» Records for the exercise:
--- --- ---

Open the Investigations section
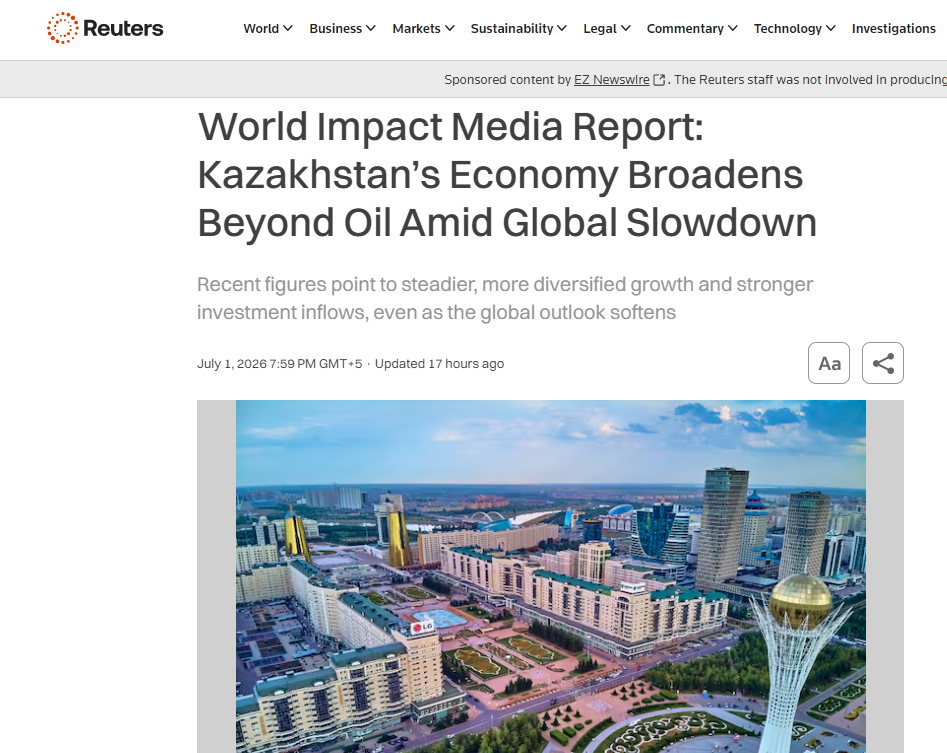Image resolution: width=947 pixels, height=753 pixels. coord(893,28)
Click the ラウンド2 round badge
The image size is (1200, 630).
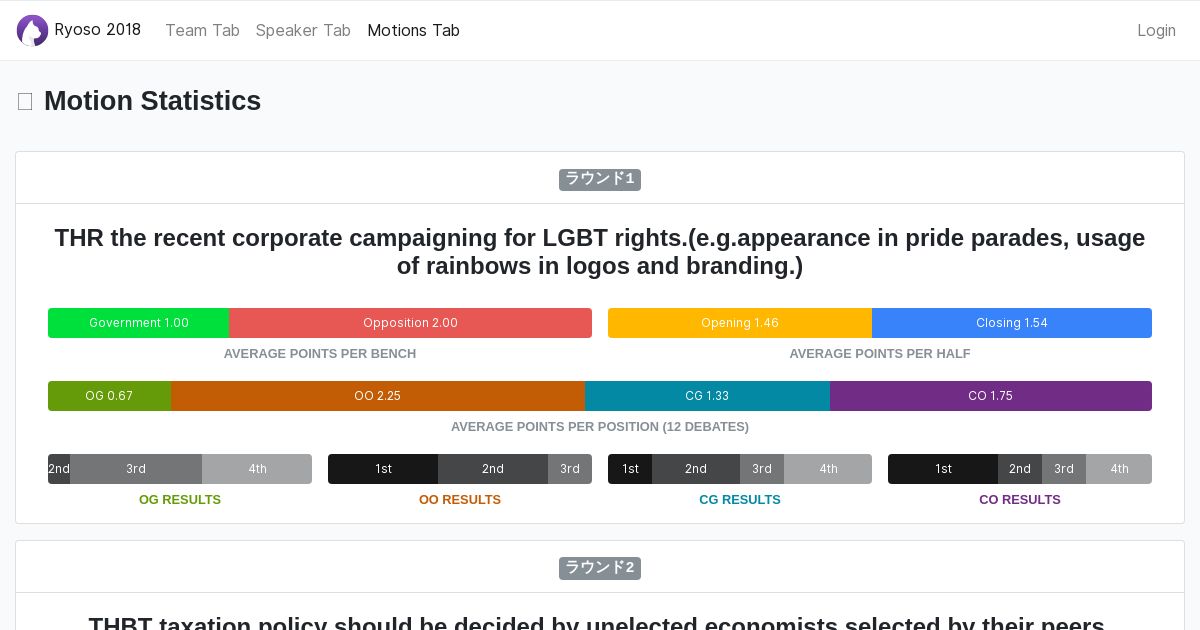coord(599,568)
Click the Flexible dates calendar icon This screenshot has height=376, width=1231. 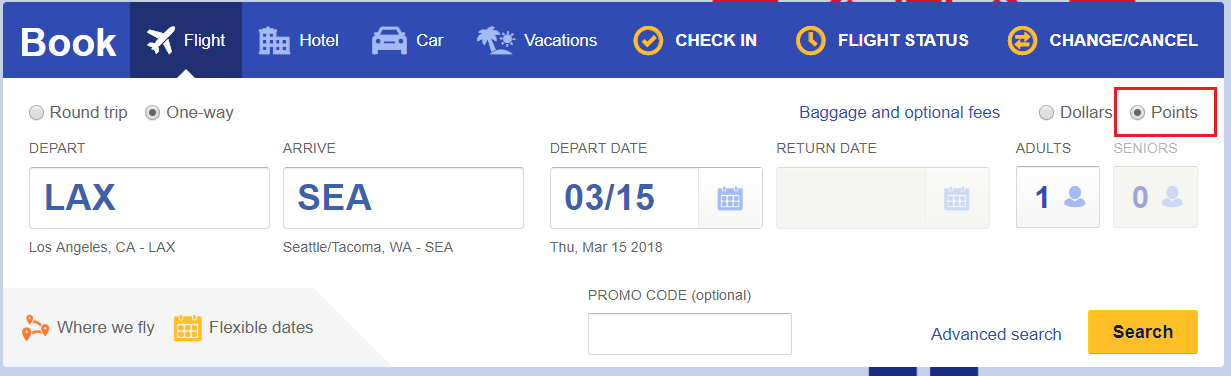(188, 328)
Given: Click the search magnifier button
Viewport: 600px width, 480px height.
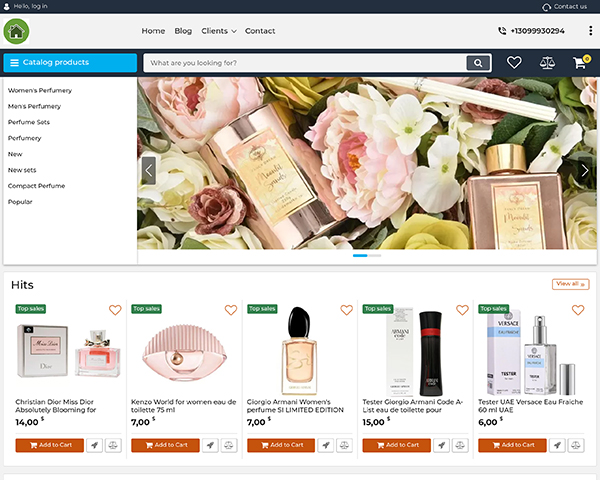Looking at the screenshot, I should pos(479,63).
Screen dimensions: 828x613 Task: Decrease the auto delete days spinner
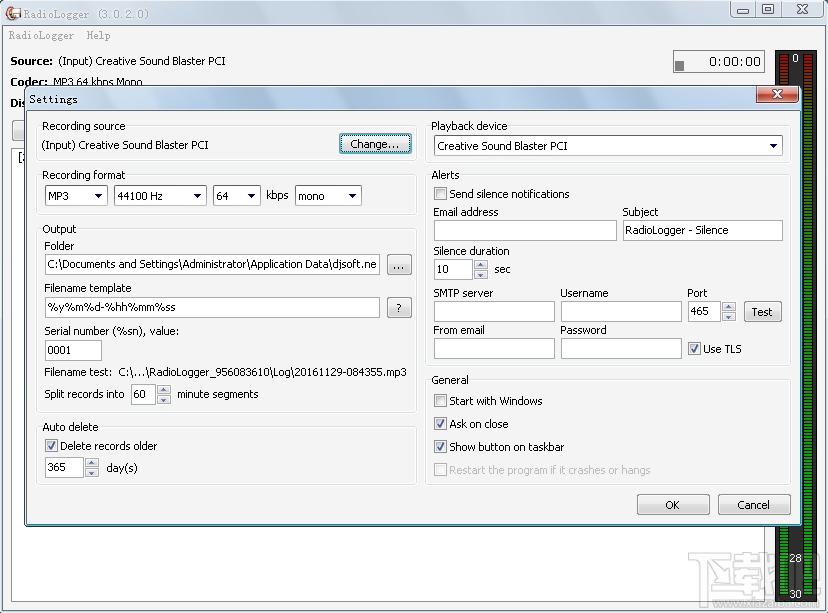click(x=92, y=473)
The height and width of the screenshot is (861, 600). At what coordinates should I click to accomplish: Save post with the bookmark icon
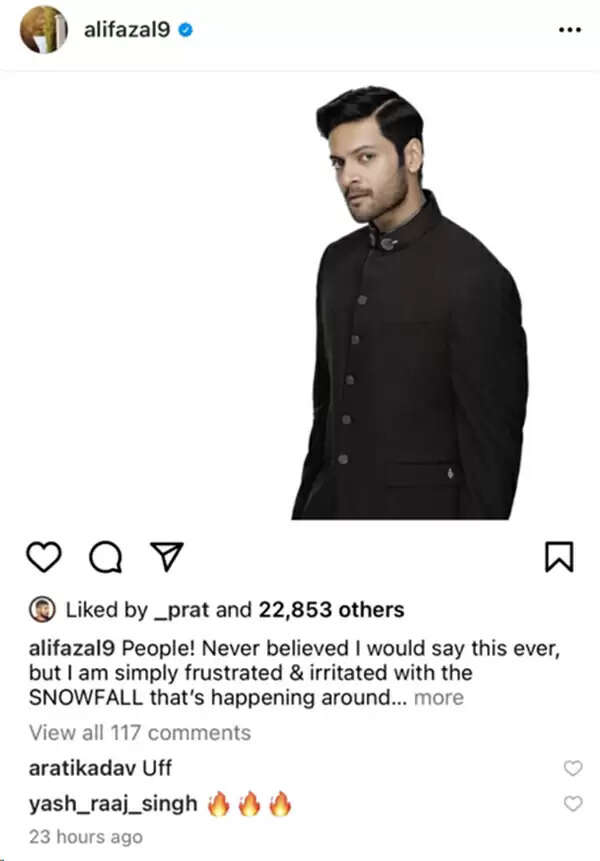click(559, 557)
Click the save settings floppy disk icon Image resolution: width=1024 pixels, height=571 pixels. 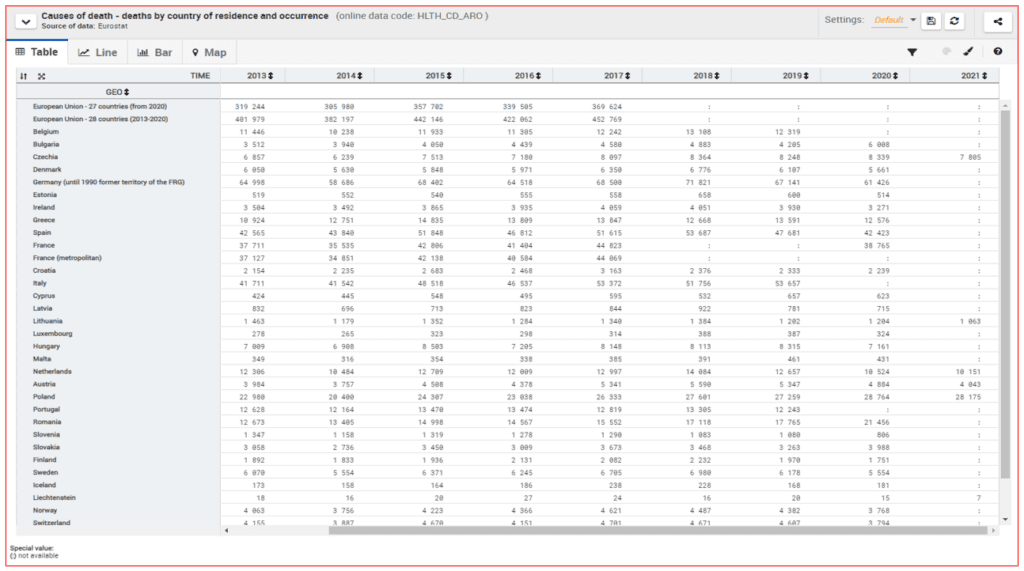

--- --- ---

» Exercise: Starting at the line containing "The height and" and continuing to the end of the items above, set out those lines as a numbered list, omitting blank lines. Leave the pictures out of your answer.

» The answer:
1. The height and width of the screenshot is (861, 600). At what coordinates should I click to accomplish: Save post with the bookmark icon
2. click(559, 557)
3. Click the save settings floppy disk icon Image resolution: width=1024 pixels, height=571 pixels. 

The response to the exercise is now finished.